- **Zu lösende Aufgaben**:
[1] Wie lange gab es laut dem Text über die Lockdown-Zeit in der JVA Celle keine Besuche von Angehörigen im Gefängnis?
[2] Schreibe aus dem Text über die Lockdown-Zeit in der JVA Celle den Abschnitt wortgetreu ab, beginnend mit „Quarantäne bei Berührung“ und weiter bis einschließlich „die Haftstrafe endete.“.

- **Textauszug**:
::::

17. Oktober 2020

Die Lockdown-Zeit in der JVA Celle

(Symbolfoto) Gefängnisseelsorger Jan Postel erzählt.

Was es schwer macht, im Gefängnis zu leben, haben viele Menschen in Freiheit  in der Lockdown-Zeit am eigenen Leib erfahren. Es war schwer auszuhalten, seine Angehörigen und Freunde für Wochen und Monate nicht mehr sehen zu dürfen: die Eltern nicht besuchen zu können, das neugeborene Enkelkind noch nicht in den Arm nehmen zu können oder einfach mal auf einen Kaffee bei der Freundin vorbei zu schauen. Das ist es, was vielen Gefangenen am meisten zu schaffen macht: der Abbruch der sozialen Beziehungen – nicht selten für immer.

Quarantäne bei Berührung

Nun kam noch „Corona“ dazu. Auch im Gefängnis gab es einen Lockdown. Fast drei Monate keine Besuche von Angehörigen, keine Ausgänge zu ihnen, keine Entlassungsvorbereitung, um sich am Ende der Haftzeit eine Wohnung oder Arbeit suchen zu können. Nur festangestellte Mitarbeitende durften das Gefängnis betreten und verlassen, es sei denn, die Haftstrafe endete.

::::

- **Übungsmaterial**:
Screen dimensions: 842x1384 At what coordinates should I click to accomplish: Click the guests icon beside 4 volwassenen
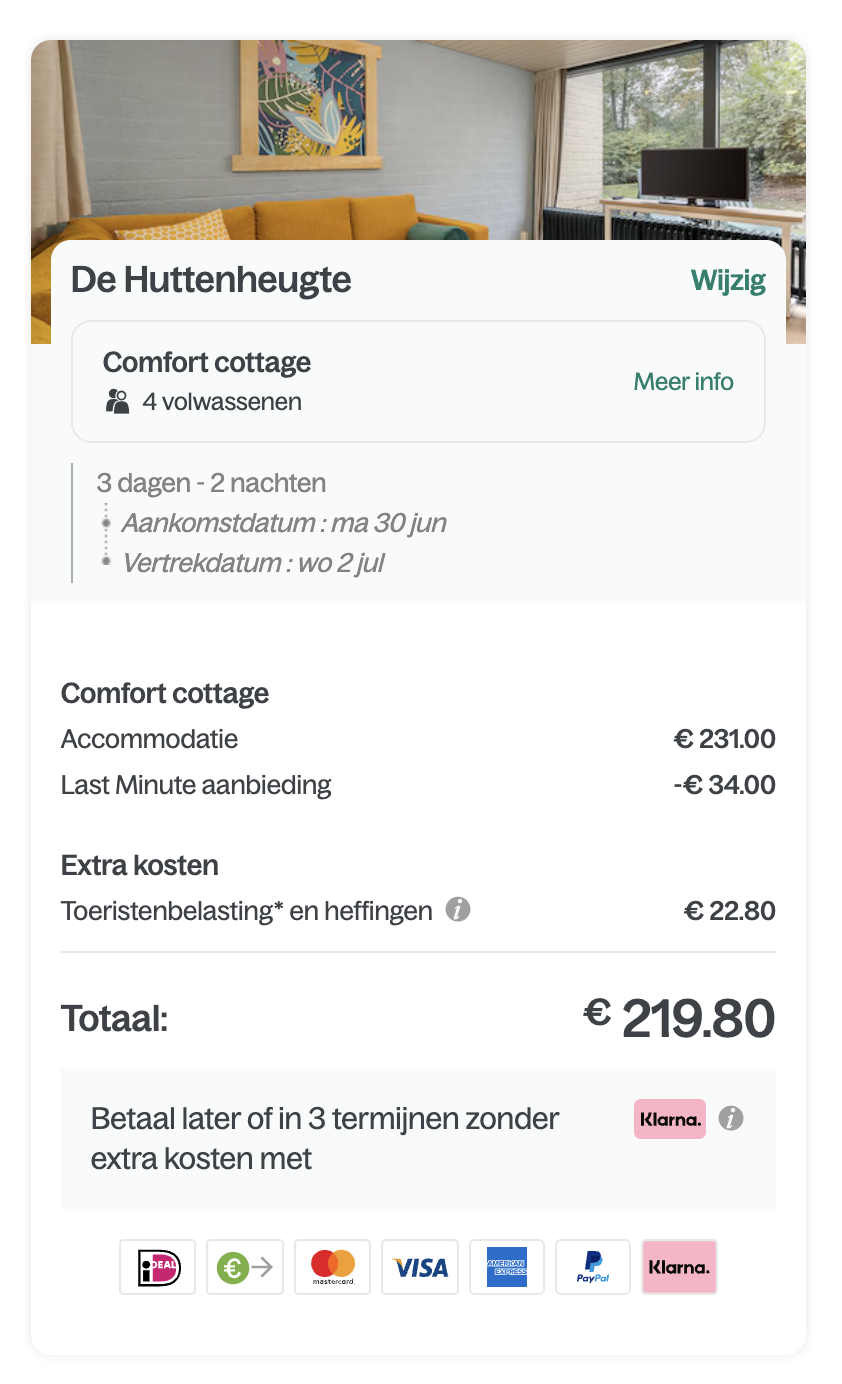tap(118, 402)
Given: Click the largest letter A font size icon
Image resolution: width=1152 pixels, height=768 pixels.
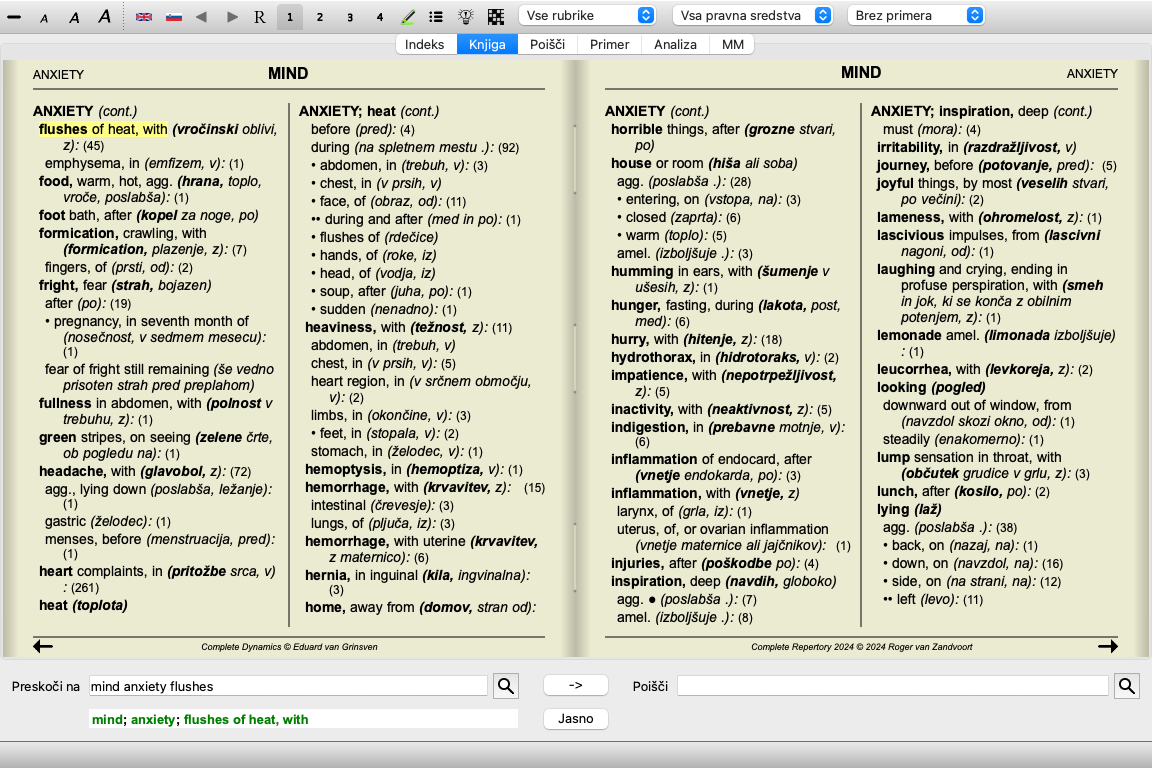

::::

- **Antworten nach Nummer**:
[1] Fast drei Monate.

[2]
Quarantäne bei Berührung

Nun kam noch „Corona“ dazu. Auch im Gefängnis gab es einen Lockdown. Fast drei Monate keine Besuche von Angehörigen, keine Ausgänge zu ihnen, keine Entlassungsvorbereitung, um sich am Ende der Haftzeit eine Wohnung oder Arbeit suchen zu können. Nur festangestellte Mitarbeitende durften das Gefängnis betreten und verlassen, es sei denn, die Haftstrafe endete.